§ **SOURCE DOCUMENT**:

Overall, I just don't see how Apple ever catered to the upgradeability and/or workstation crew. Their laptops were always less upgradeable than most of other contemporary laptops (where you often had even replaceable CPUs), usually offered less ports and were quick to remove legacy features and never included workstation-level performance or stability components. Apple always focused on mobility and battery, while balancing performance. Frankly, I don't see a single difference between Apple's laptop design ideology between now and four or even eight years ago. Its all continuation of the same logic.

Well you're referring primarily to the Intel era (which we're still in). But I'm referring back to the PPC era. Just look at when the introduced the G3 tower with it's fold down side door. A user could upgrade or replace anything inside. Even so with the old Mac Pro tower. Not so with the "trash can" version. Also I think Apple could have gone proprietary back then if they wanted to but they chose the sensible option of using industry standards for ram, HDD/SSD etc. Also yes Apple never used the high end graphics in it's products but (at least for it's towers) the user could install a high end graphics card (or multiple) if they wanted to. Apple at least gave us the option which is my point. Instead of taking away options provide us more.

§ **CHALLENGES**:
1: Copy everything from "Well you're referring" down to "provide us more." in the Apple upgrade discussion, swapping "graphics card" for "video card".
2: Carry on the Apple upgrade discussion from its last sentence.

§ **GIVEN DATA**:

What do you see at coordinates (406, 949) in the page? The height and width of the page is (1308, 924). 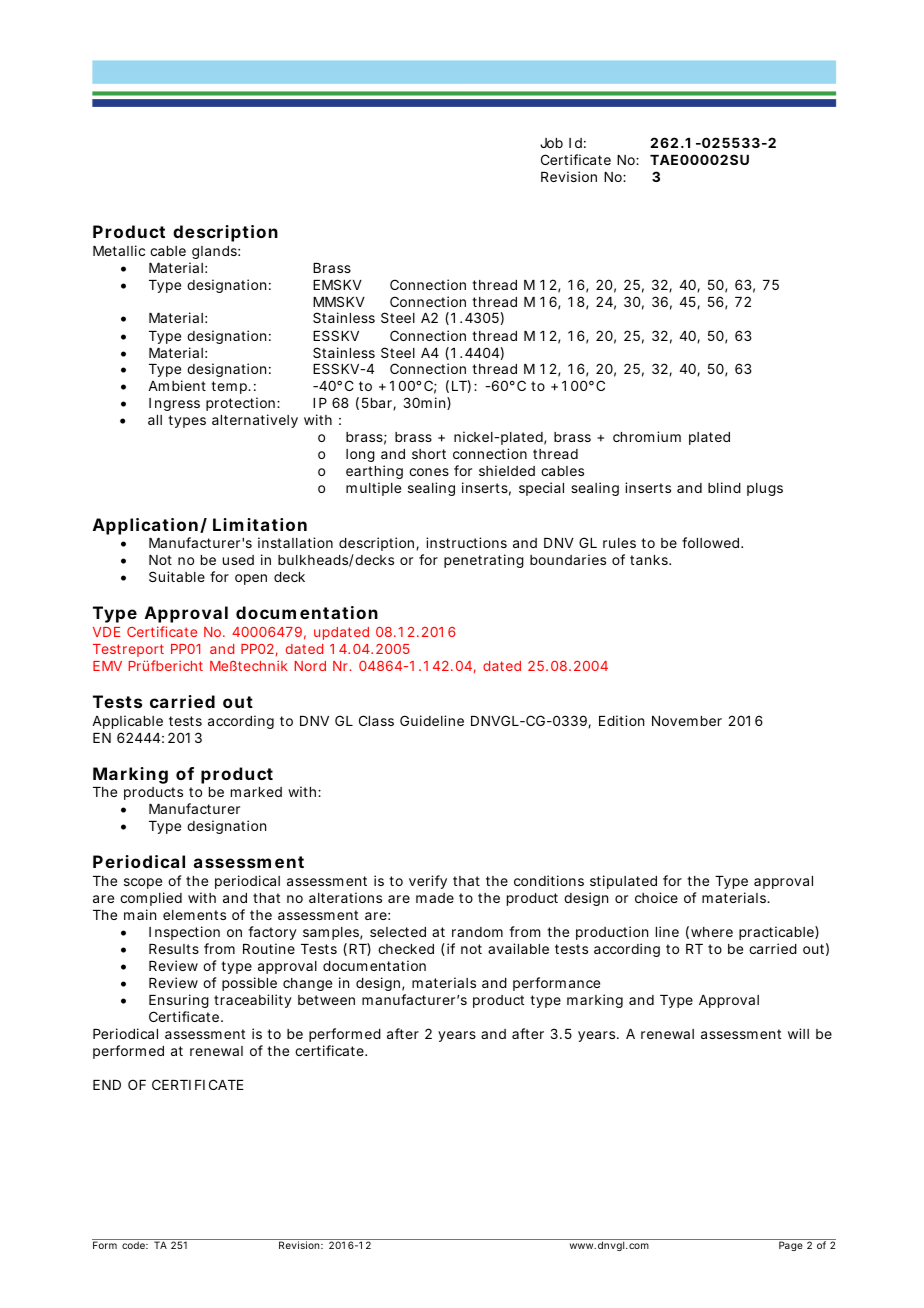 I see `checked` at bounding box center [406, 949].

§ **EXPECTED ANSWERS**:
1:
Well you're referring primarily to the Intel era (which we're still in). But I'm referring back to the PPC era. Just look at when the introduced the G3 tower with it's fold down side door. A user could upgrade or replace anything inside. Even so with the old Mac Pro tower. Not so with the "trash can" version. Also I think Apple could have gone proprietary back then if they wanted to but they chose the sensible option of using industry standards for ram, HDD/SSD etc. Also yes Apple never used the high end graphics in it's products but (at least for it's towers) the user could install a high end video card (or multiple) if they wanted to. Apple at least gave us the option which is my point. Instead of taking away options provide us more.

2:
 
Indeed, 8GB Ram is like $30 bucks nowadays and 16GB $60-70, easy upgrade to boost life of your machine. But for example, my mom's MBP from 2013, a perfectly fine machine has soldered 4gb ram which is now obsolete. I won't be able to boost that machine's overall health now, thanks to planned obsolescence.
Out of curiosity, what changed in your Mom's workflow from 2013, 2014, and 2015 to where 4GB is no longer sufficient, especially with the memory compression that OS X has been doing over the last few releases?

Also, does her MBP have a SSD in it? I've used older Airs (2009, 2010) with only 2GB of RAM and when they start paging out memory to the SSD, it's nowhere near the suckfest that it is when paging happens on a traditional HDD.
 
Wrong, Apple still sells 4GB mac mini, and had been selling until very recently macbook airs and macbook pros with 4gb as well. Apple in general puts bare minimum RAM in their machines which don't hold up after 2-3 years.

Remember, Macs used to have about a 10 year lifespan, and now Apple is literally making fun of people using a 5-year old machine. Apple wants planned obsolescence and for people to buy machines more frequently.

Exactly which is again a money grab for Apple. It's no wonder they have such a huge cash hoard.
 
Out of curiosity, what changed in your Mom's workflow from 2013, 2014, and 2015 to where 4GB is no longer sufficient, especially with the memory compression that OS X has been doing over the last few releases?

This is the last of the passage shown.